++++ Data listing

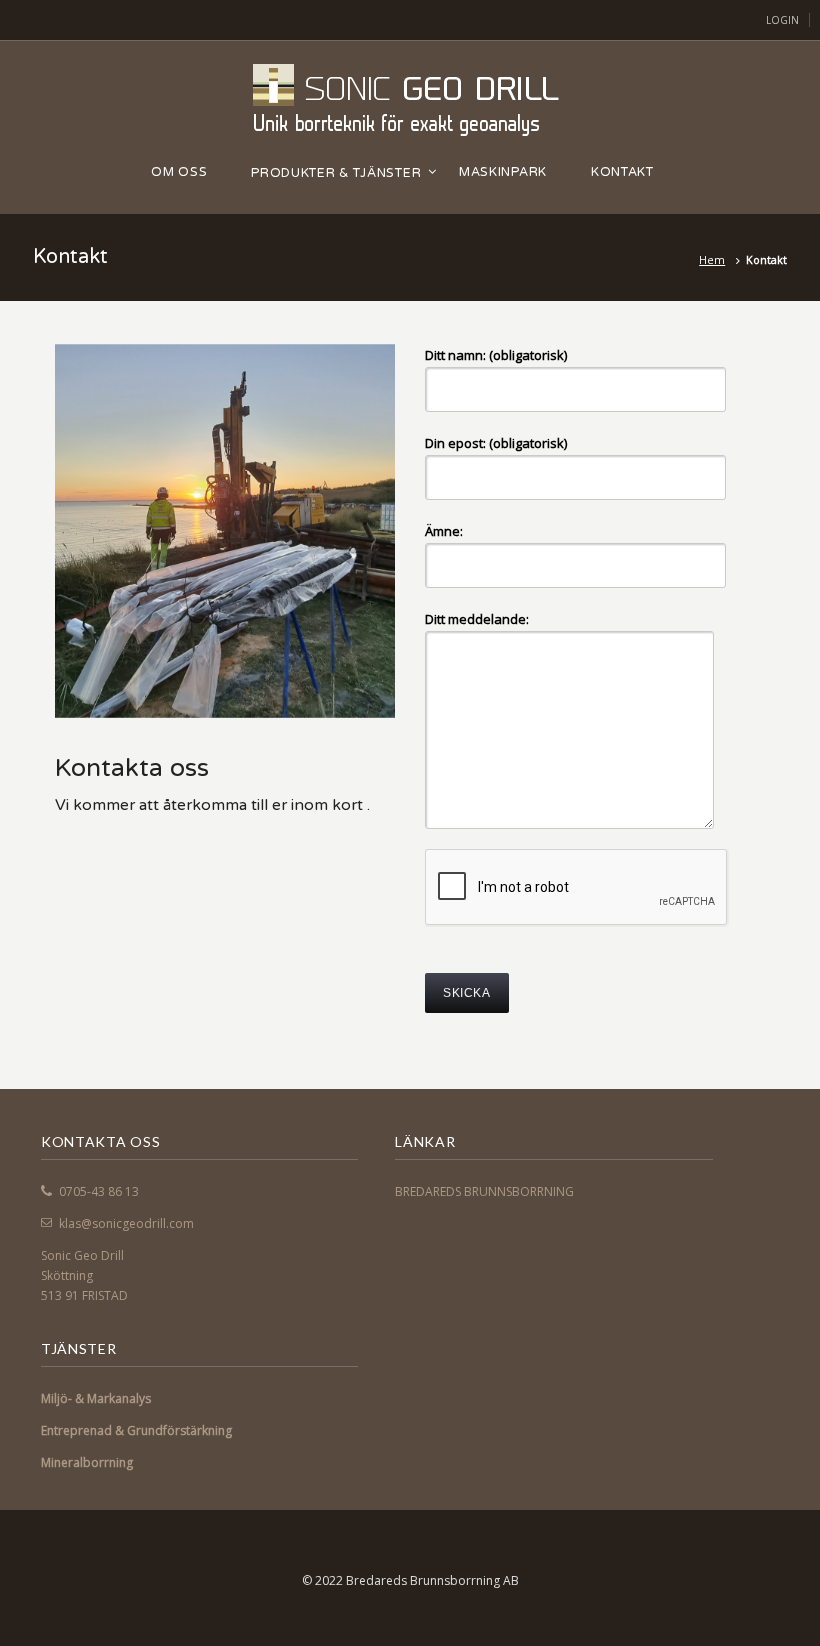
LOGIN (782, 20)
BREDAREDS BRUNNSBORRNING (484, 1191)
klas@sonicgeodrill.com (126, 1223)
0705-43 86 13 (99, 1191)
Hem (712, 259)
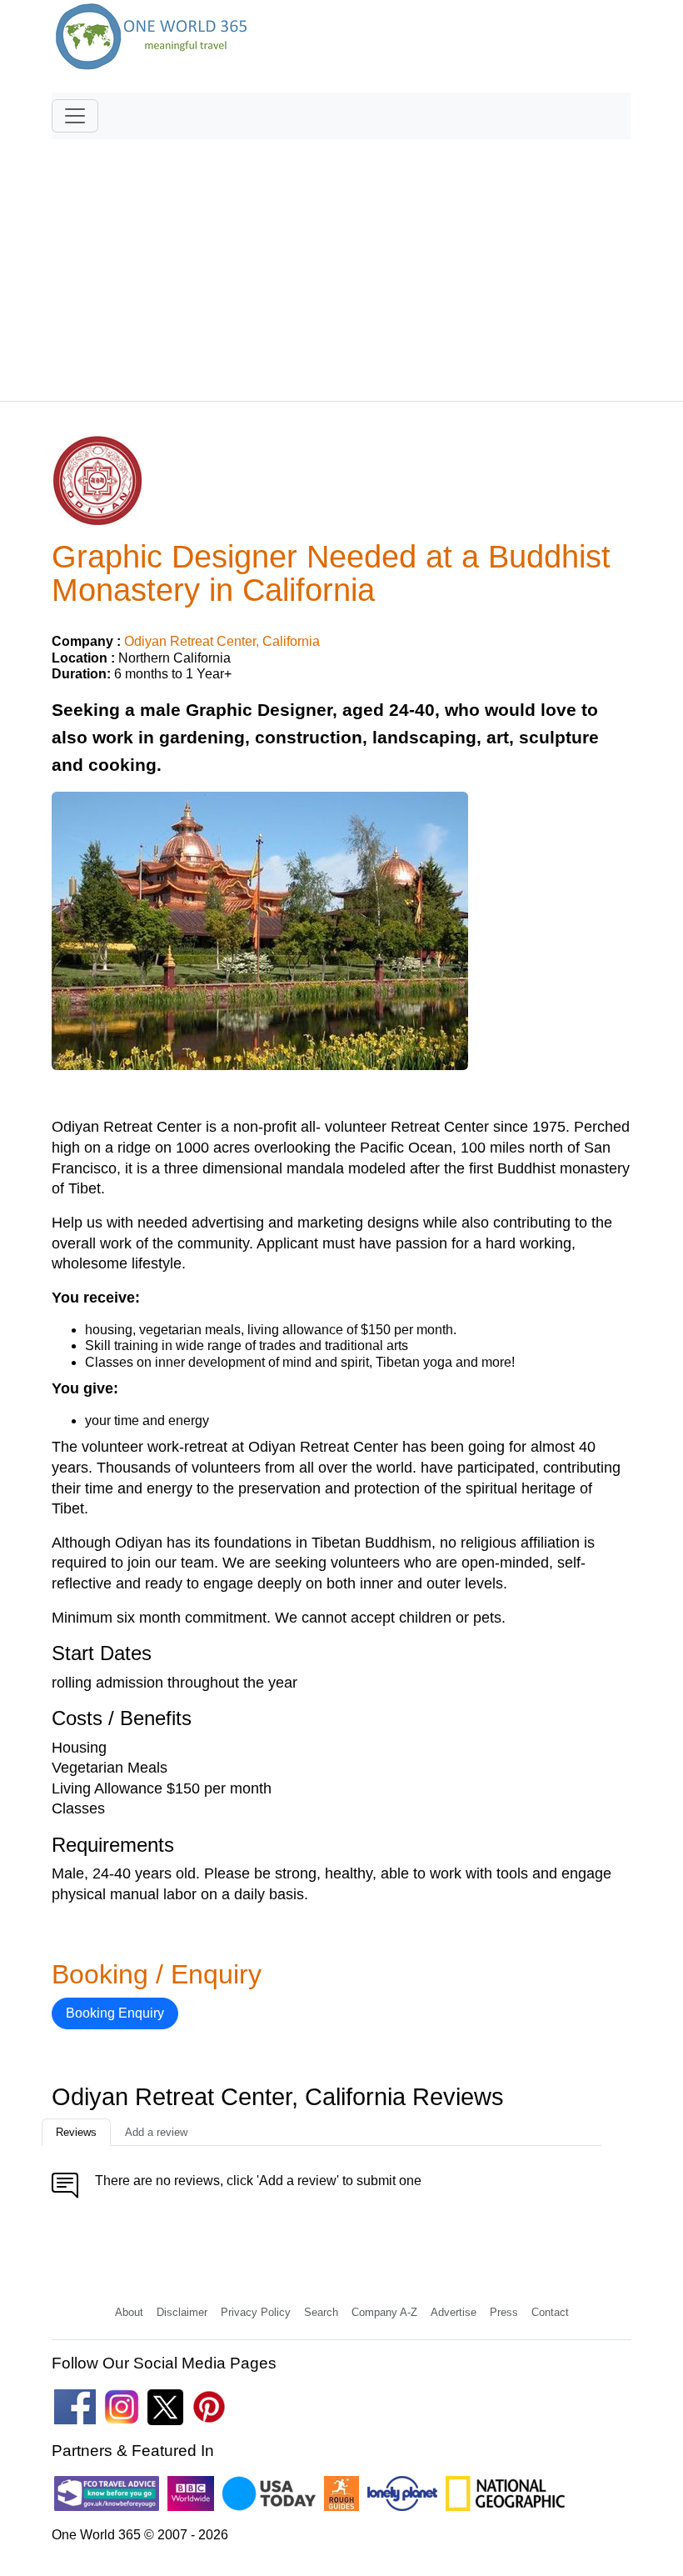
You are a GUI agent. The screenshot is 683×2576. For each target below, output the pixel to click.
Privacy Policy (256, 2312)
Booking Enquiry (115, 2013)
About (129, 2312)
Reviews (76, 2132)
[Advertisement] (341, 262)
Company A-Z (384, 2312)
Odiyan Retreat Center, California (222, 641)
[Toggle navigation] (75, 116)
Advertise (453, 2312)
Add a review (156, 2132)
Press (504, 2312)
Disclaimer (182, 2312)
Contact (550, 2312)
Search (321, 2312)
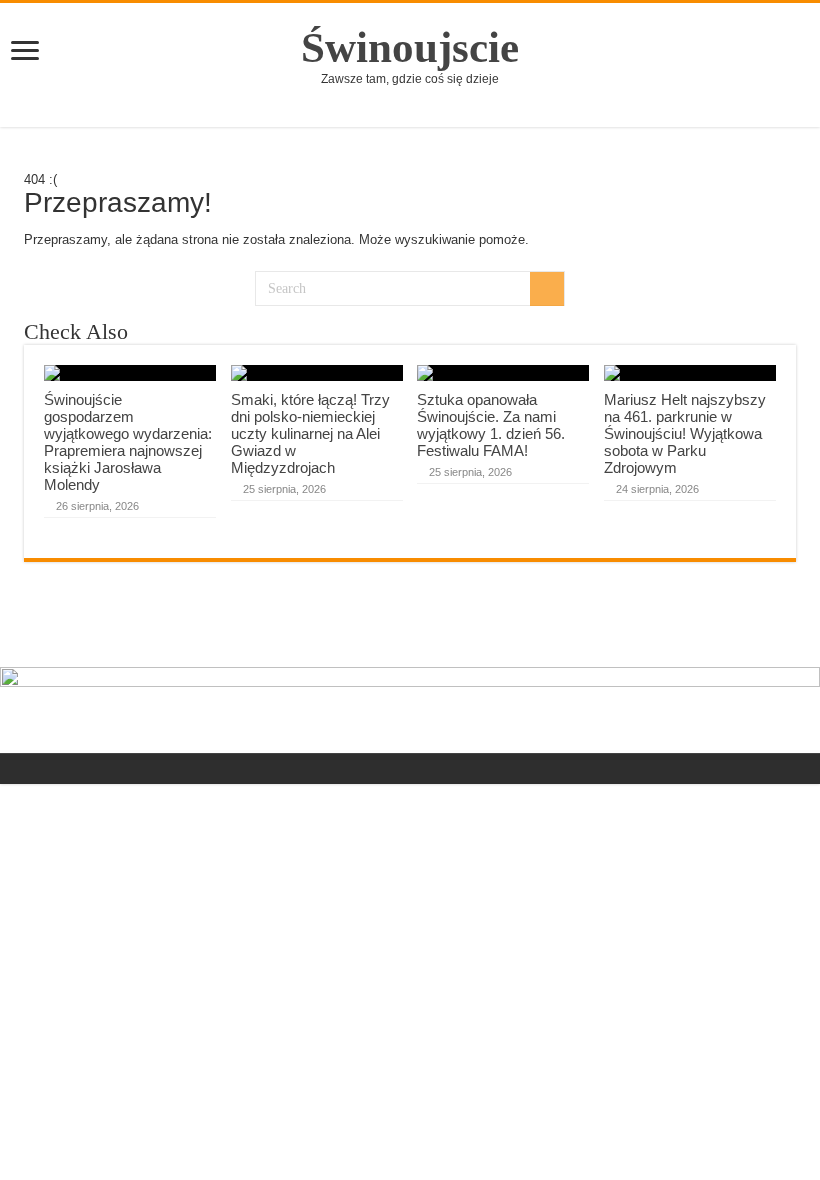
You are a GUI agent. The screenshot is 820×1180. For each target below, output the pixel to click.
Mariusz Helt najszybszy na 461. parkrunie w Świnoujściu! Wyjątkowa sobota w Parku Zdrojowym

++++++++

(Exercise directions):
When you find a line in the records that contains the word "pixel", copy it.

(Reply to the exercise):
You are a GUI agent. The screenshot is 683×2576. For each target below, output the pixel to click.
You are a GUI agent. The screenshot is 820×1180. For each target below, output the pixel to click.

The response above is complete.